Aside from literature in translation (fiction, non-fiction, poetry), we focus on interviews, essays, annotated drafts, and experimental formats that foreground the translator’s voice as central to literary invention. This is a space where translation is recognized not merely as an act of transfer, but as a creative practice in its own right.
Why Now?
In recent years, translators have begun stepping out of the shadows, reclaiming visibility after being sidelined for generations. Too often, translators have been expected to remain inconspicuous, hidden in the margins, while enabling readers to access world literature. The Third Wheel offers a platform to those who silently and relentlessly do this work. We want to shed light on the intricacies of the translation process, from conceptualization to collaboration with the author, from early drafts to final choices, from research, endless checks and revisions to recreating tone and atmosphere.
This magazine offers readers a chance to peek into the translator’s workshop, to witness the heavy lifting: the translator’s motivations, rituals, doubts, and delights. We also want to make space for showing off and venting, acknowledging translation as both art and (emotional) labor.

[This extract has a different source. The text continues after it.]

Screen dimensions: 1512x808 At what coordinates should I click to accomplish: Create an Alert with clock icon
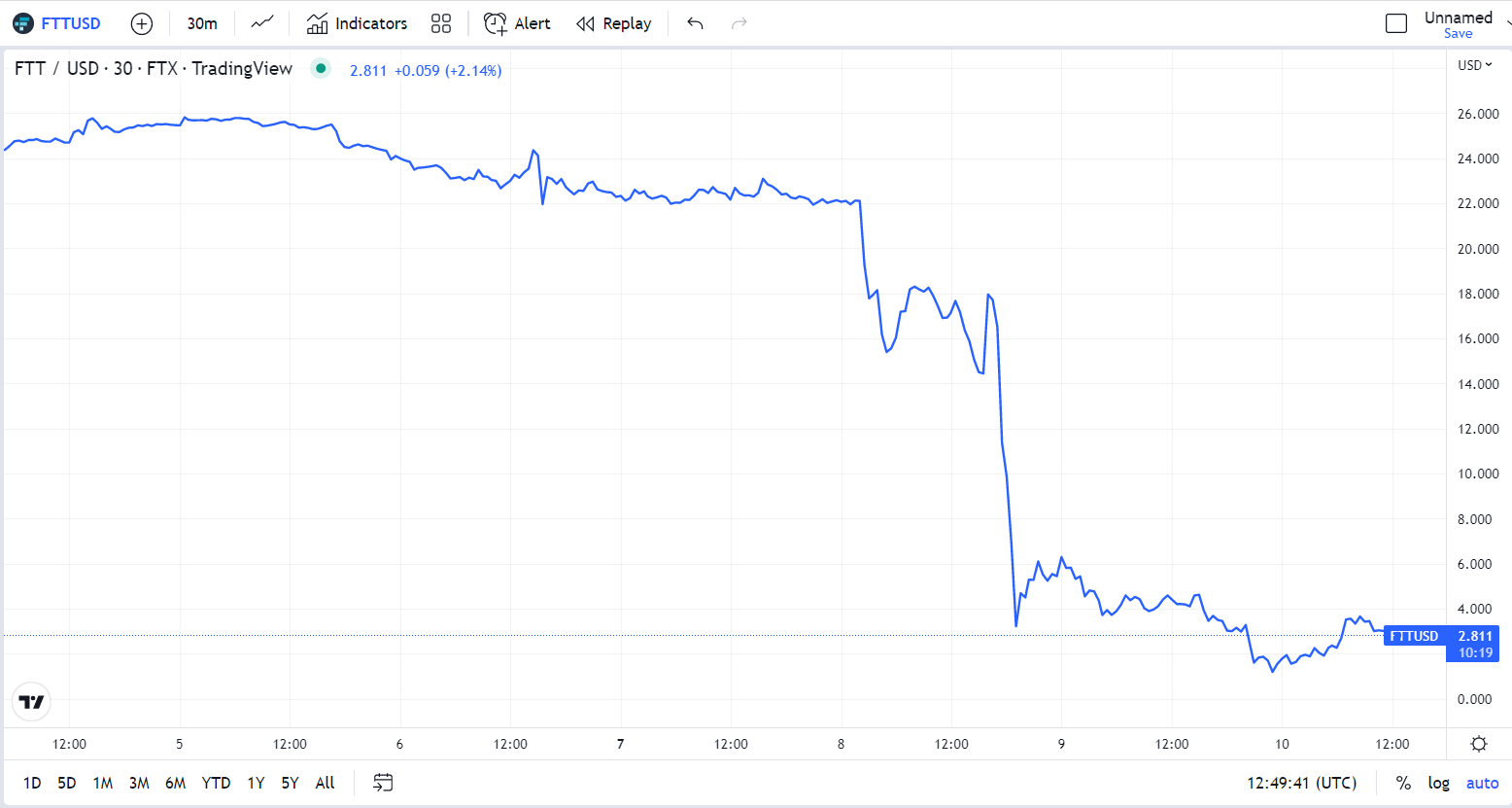click(517, 23)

Such close and comprehensive exploration of the literary translation process becomes increasingly important, as all creative work suffers continuous blows with the large-scale adoption of artificial intelligence solutions and their demoralizing effect on an already de-professionalized field (lit translators more often than not have to moonlight as something else, as financial stability isn’t among the perks of the job).
Why The Third Wheel?
The name reflects our ethos: translation is not secondary, but an integral, dynamic presence in literature. The translator may often feel like the "third wheel" in the author–reader relationship, yet without that wheel the relationship would become impossible. We embrace this paradox, positioning the translator as a central creative force and insisting that translation itself deserves the spotlight.
Curated for Translators
The Third Wheel aims to consistently do the following:
Center translators as creators and curators.
Showcase the process: share and discuss drafts, dilemmas, creative choices.
Publish long-form essays, translation diaries, and collaborative conversations between authors and translators.
Treat the art of translation itself as a literary act worthy of recognition and critical engagement.
Experiment with publishing multiple versions of a single text, or side-by-side renderings with commentary.
Showcase original art to complement literature.

Editorial Focus
What to expect?
Interviews with translators: on craft, navigating rough literary landscapes, the state of the field.
Method: first draft vs. final draft; long translator’s notes; annotated texts.
Small decisions, big revisions: essays dissecting a translation one choice at a time.
Blitz Q&A (a calling card for every translator): on tough choices, recognition, payment and funding.
Manifestos: bold statements from translators about their role, identity, and politics.
Book Reviews: critical reflections on works in translation.
Translators in the making: a focus on mentorship, feedback, and building a community.